My SIster and I Went Out Early Saturday Morning and Got this Lovely Shot of a Beautiful Barn on a Frosty Morning

Learning to Spin

The first (and only) full day of my Learning to Spin class started early and ended late. In the morning we were still learning how to use a drop spindle with wool roving.

Yarn Spun on a Drop Spindle

By mid-morning we were spinning on wheels. I got a two-treddle wheel that I really felt comfortable with.

By 9:00 tonight I had used all of the brown wool roving that we had received when class started and moved on to some alpaca roving that I had bought at a agricultural fair in Connecticut. Alpaca fiber is supposed to be much more difficult to spin than wool roving so I first tried spinning it on a drop spindle, but felt so comfortable with that that I moved on to the spinning wheel. I finished that whole thing of roving too! Unfortunately I do not have a picture of that to show you (yet) as I forgot to take one.

By the end of the night I had two rolls of brown wool yarn and one of the beautiful pink and yellow alpaca yarn.

Tomorrow we’ll learn to “ply” the yarns together and then there will be an “show” of what all of the students at the school here this weekend have made which should be very fun and inspirational.

My sister has completed 3 bowls in her woodturning course!

My laptop is about to die and I forgot my power cord somehow so I’ll post tomorrow night again.

Skeins of Weaving Yarn

The Beautiful Colors on a Wall Full of Weaving Yarns

My First Day at School

What a lovely day for my sister and me.

Our fight departed slighly late but we actually arrived on time to Atlanta. Got our rental car with relative ease, and departed for our drive to North Carolina with shining sun, blue skies and temperatures in the high 40’s. There wasn’t a flake of snow to be seen anywhere. The drive was not particularly impressive until we started to get into the boonies of Georgea and into North Carolina. By that time it was about 4:30 and the sun was so perfect in the sky, casting this golden hew on everything. I wanted to stop the car every few hundred yards to take pictures. But, by this time we’d run out of room to spare to get to the school on time so I only got a few opportunities.
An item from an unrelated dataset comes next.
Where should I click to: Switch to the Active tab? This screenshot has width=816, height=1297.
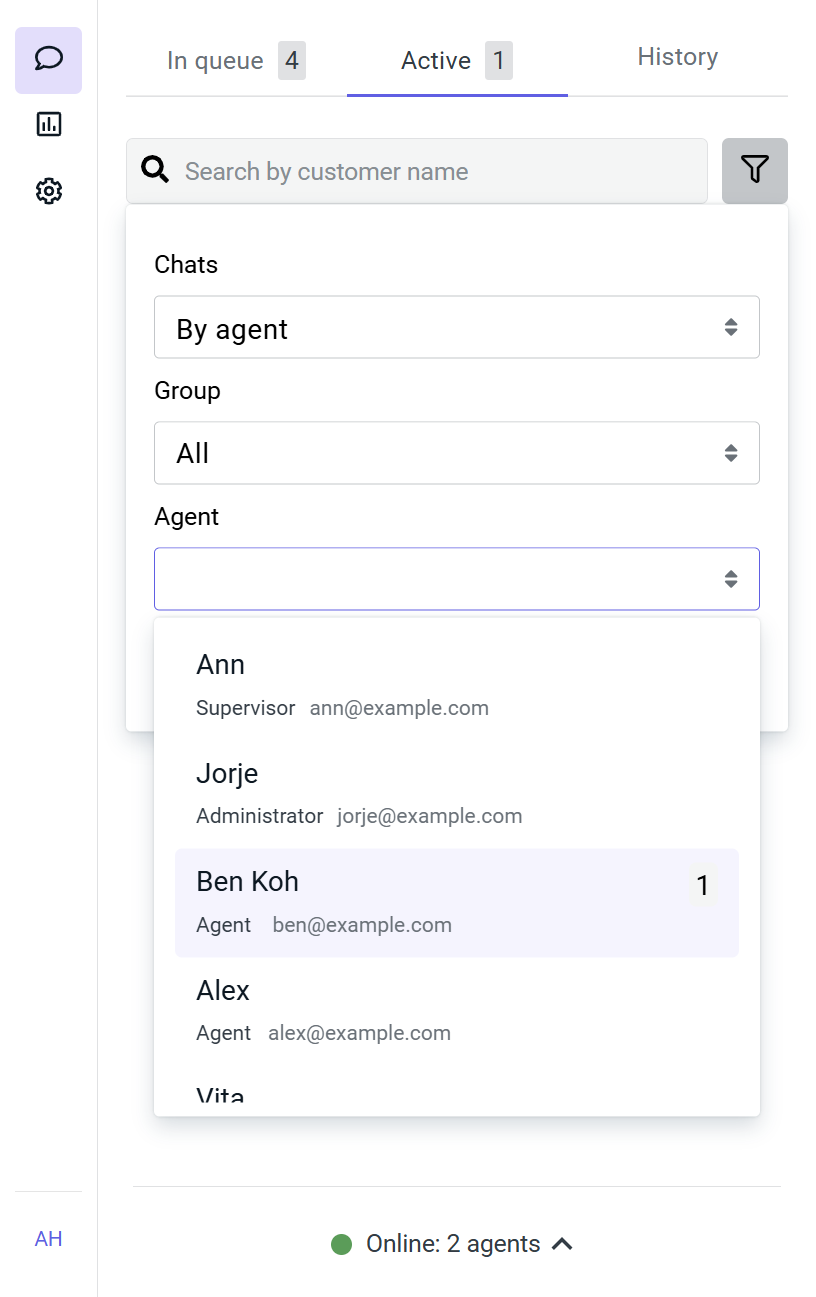(456, 61)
Here are a few of the photos I managed to get.

Fence in the Setting Sun

Cool Funky Cabin

We arrived just in time for final check-in, went directly to orientation, and from there directly to dinner, which was family-style and quite delicious. We then had just enough time to throw our bags into our rooms (which were much nicer than we anticipated) and arrive a few minutes late for the evening portion of class tonight.

From 6:45 until 9:00 we both learned something we knew absolutely nothing about. By the end of the night I had learned how to make yarn on a drop spindle. It wasn’t perfect, but I seemed to be picking it up fairly quickly and was happy with the progress I’d made by 9:00.

My sister enjoyed her evening portion of the bowl turning on a lathe class, but seemed a little frustrated by having a little bit too much assistance by the teachers. She may start over with a fresh bowl blank tomorrow.

Tomorrow we plan on getting up at 6:00 a.m. and take a quick drive around the area for to see what’s here and take some photos in the early-morning sunlight. Breakfast is at 8:15 and class starts at 9:00 and pretty much goes all day with a short break for lunch. By the end of the day tomorrow we should all have learned the general basics of spinning on a spinning wheel, which should be quite interesting. Apparently we will not be learning carding and preparing wool, as there is simply not enough time in the short weekend to cover all of the basics. We will learn how to pick a good fleece tomorrow and we’ll wash it as well. It’s all very interesting. There are I think 8 women in the class and none of us have every done spinning of any kind so we’re all total beginners and there was a lot of laughing going on.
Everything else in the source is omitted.